My late father-in-law, who was African American, served in WWII. When Corporal Childress returned home from fighting on Guadalcanal, he was not allowed to sit at a lunch counter and order a Coke, not even while wearing the uniform of the U.S. Army. Can you imagine how angry that would make you? Multiply that anger by thousands and thousands of individuals so disrespected across our nation and hundreds of years of terror and subjugation. We who are white and privileged cannot know what this is like. But we are tired of watching videos of fellow Americans being killed, having their lives choked out or bled out because of the color of their skin. We are tired of watching videos of people of color or who speak a different language being judged and persecuted. So we march—because we know it is up to us to fight the racism that has been our heritage and continues to be an ugly disease in America. We are the problem and we must educate ourselves and our children and stay resolved to eliminate the disease and heal our divided and unequal country.

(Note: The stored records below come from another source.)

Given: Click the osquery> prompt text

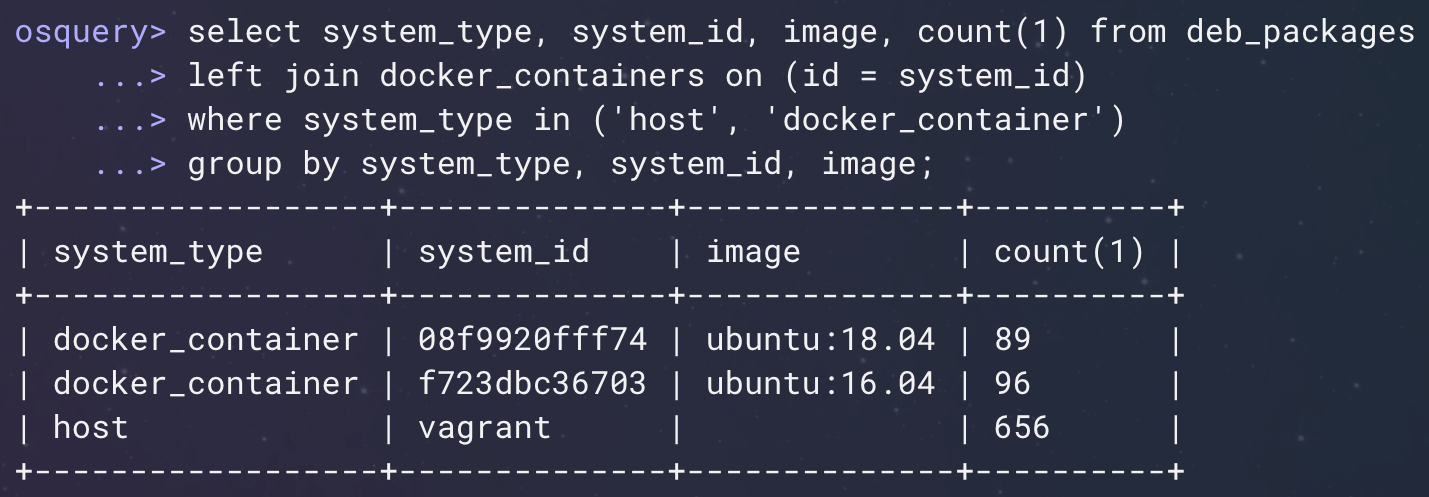Looking at the screenshot, I should click(91, 33).
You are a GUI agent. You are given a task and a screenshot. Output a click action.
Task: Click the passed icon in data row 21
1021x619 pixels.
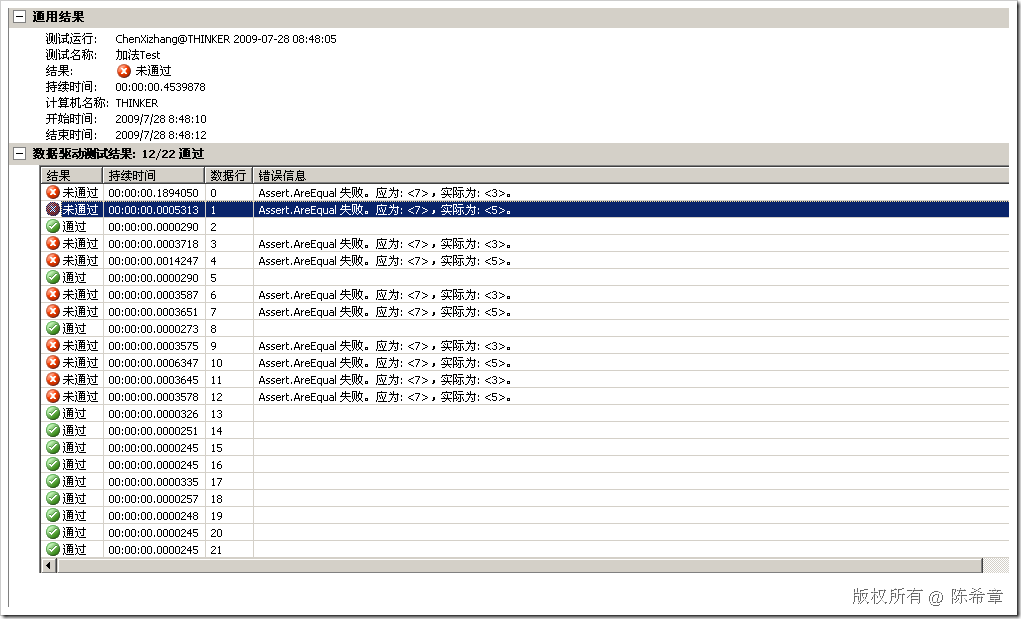53,549
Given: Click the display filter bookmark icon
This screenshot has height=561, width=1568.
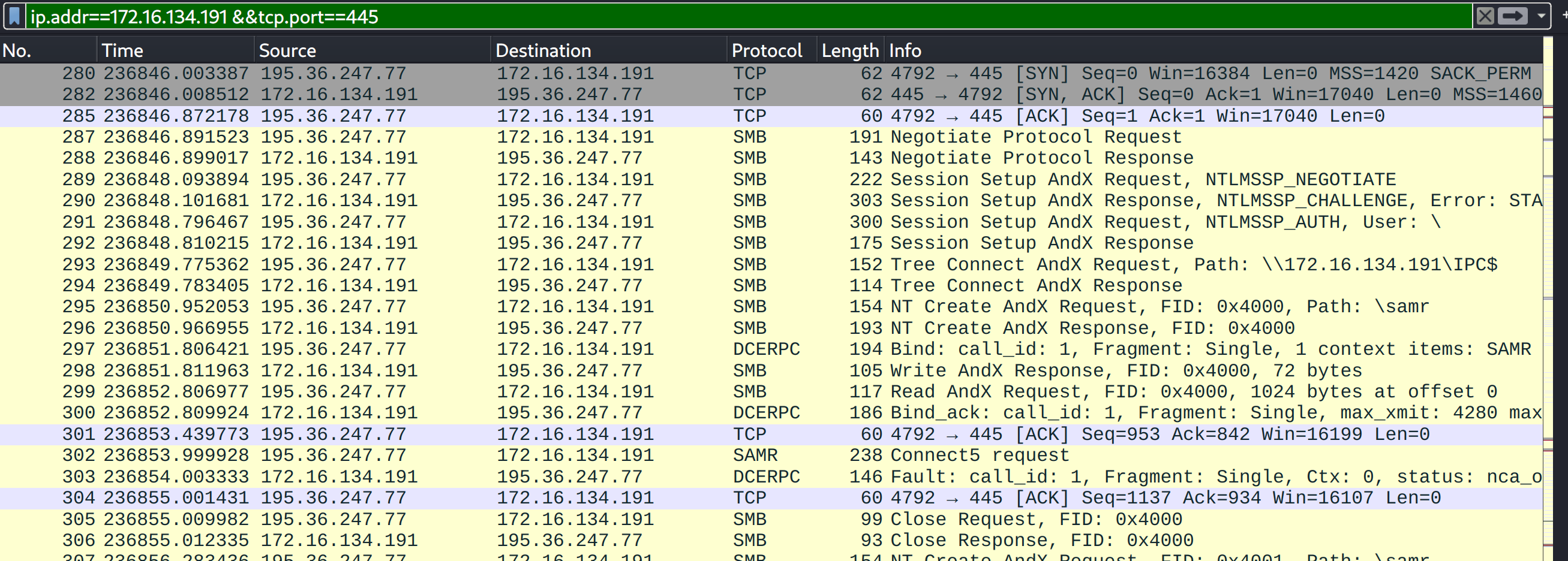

When I saw the crowds in Hinsdale and Downers Grove I thought, this is how we begin to heal. We are healing from a ravaging pandemic, and hopefully we will soon be able to heal our democracy that has been ravaged by a racist, ignorant, self-serving president. But the Black Lives Matter movement and the participation in it by so many Americans is a beginning of the healing of systemic racism. We need laws to reform policing. We need more and more education into the long history of racism in America and its systemic effects. We have made progress, sure. Jim Crow was outlawed (but redlining continued). Voting rights laws were passed (and diluted by the Trump administration and voting by people of color is currently being suppressed by the GOP). Schools were integrated, (although many have de facto segregation and there is great disparity in school funding). People of color must live in this America fearful of the police, fearful of jogging through their neighborhood, being falsely reported on by prejudiced people while gathering in a park. People of color still live in an America where they go to poorer schools, earn less, have less health care, and are judged guilty by the color of their skin.

What can we do? VOTE! And get everyone we know to vote, especially young voters! Trump’s America is a divided, unequal, unjust America and we must rid this country of him and the legislators who support him. Call out prejudice and racism whenever we see it, every time. Do not turn away. Be actively anti-racist. Advocate for laws that reform policing and adequately train police to preserve and protect human rights for all individuals with whom they have contact. Advocate for better and fair funding for all schools that will help to create an American that provides equal opportunity for all. Advocate for teaching our children the truth about racism in our country. We must face our very ugly history and the persistent cancer of racism honestly and openly and then work toward an America that truly embodies liberty and justice for all. The young people who are organizing and marching in these protests will lead the way.